There would be two reasons for that:

First, in that time period, it was mainly professional photographers who had cameras to begin with. Affordable cameras for the ordinary man weren’t all around as they are now, so people treated getting all dressed up and going to the photographer’s studio as a formal event, like going to church on Sunday. Getting your picture taken would have been an infrequent event in most people’s lives and was treated as serious business, since the picture was intended for posterity.

Secondly, before the introduction of film cameras, the photography medium was a chemically treated piece of glass and long exposure times were needed. People had to stand stock still for a period of a few minutes, and any unnecessary movement would cause blurring of the picture. It would have simply been too hard to hold a smile for that long, and any attempt to smile would look forced and unnatural. People started smiling in photographs when faster film and shutters were developed and it wasn’t necessary to stay still for more than a fraction of a second.

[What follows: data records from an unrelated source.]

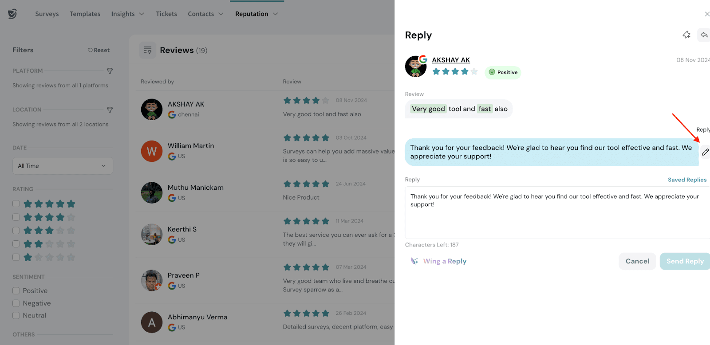The width and height of the screenshot is (710, 345).
Task: Check the five-star rating filter
Action: tap(16, 204)
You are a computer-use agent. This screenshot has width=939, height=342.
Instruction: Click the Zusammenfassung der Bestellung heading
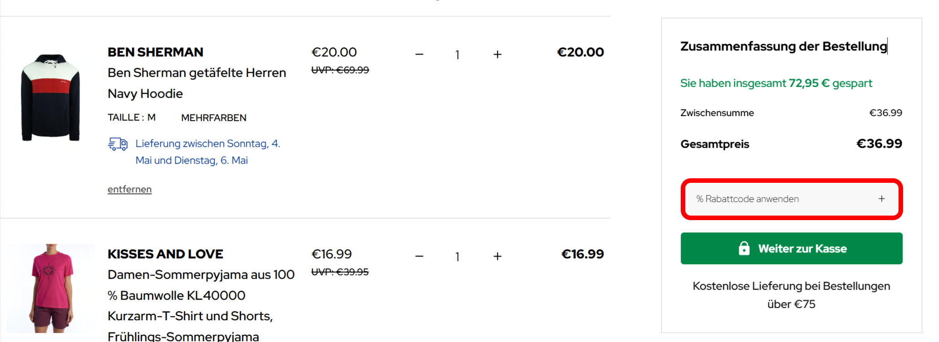[x=783, y=46]
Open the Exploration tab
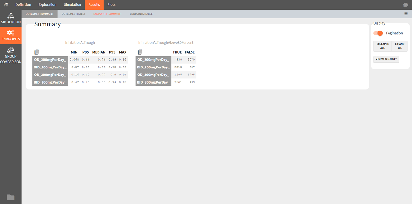 pos(47,5)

Edit - And on preview, Dang! Just too slow.

Wow, kids these days. :stuck_out_tongue: I figured everyone new that one!

Smiling is a modern concept.

Some friends of mine just had old time “wet plate” photographic portraits made for their upcoming album. They had to sit motionless for six seconds on a bright, sunny day. Stare into a mirror and try to hold the exact same smile for six seconds.

On a show about antiques on BBC America, this is basically how the antiques expert explained it. It was the fashion at the time to have a serious expression when having your photo taken. It was seen as more dignified, and made the men look handsome and the women look serene.

And all the children were above average.

Actually, it made the children look like soulless monsters. But 2 out of 3 isn’t bad.

This is a photographmade of Grant’s officers in the Civil War, an attempt at candid photography. Notice the “ghosts”- it was caused by people not holding perfectly still while the plate was exposed. Not to sit perfectly still for a family portrait would have similar results (though maybe not as pronounced).

Also of course, a lot of people had terrible teeth and didn’t want to show them, and closed mouth smiles can look very unnatural.

Trivia: Sometimes the clothing they’re wearing in those photographs isn’t real but was a costume the photographer had that was similar to the clothes sometimes used on corpses. The person slipped it on over whatever they were wearing. Sometimes it was because their own clothes were shoddy, more often it was if the photographer didn’t think it would photograph well (for example, something with a lot of stripes or a bold pattern).

Some combination of this and the overall formality of having one’s portrait taken are a better explanation for the latter part of the time frame given by the OP. Exposure time issues were much less of a concern after about 1880. That’s when Charles Bennett discovered how to make gelatin plates much more sensitive. He was actually attempting to make them less fragile and prone to scratching via a baking process. He found that his process also dramatically increased the sensitivity of the emulsion. At that point, exposure times allowed for what we could call a “snapshot”, and Eastman invented roll film about 10 years later. If you think about it, snapshot film speeds were required for the invention of the movie camera, circa 1890s.

Some background on the development of the gelatin dry plate:

http://www.thelightfarm.com/Map/Books/cim/MapTopic.htm

I agree! Their eyes all look hollow.

Actually, back in those days, there wasn’t much to smile about, since the entire world was in black & white, with subtle shades of gray (or in some areas, kind of a brownish tint). It wasn’t until the 1930’s that the world became “colorized” and people started smiling.

This change actually took place at the same time that the popular movie “The Wizard of Oz” was being produced, and you can see that some of the movie was shot before the change and some after.

I know this is correct, because I read it in Calvin & Hobbes.

really?
weird!

I think people are not smiling because they don’t have cell phones and broadband.

It is hard to smile when that camera thing is stealing your soul.

'Course, sometimes they were dead.

Back then the truth in advertising laws were much more strict.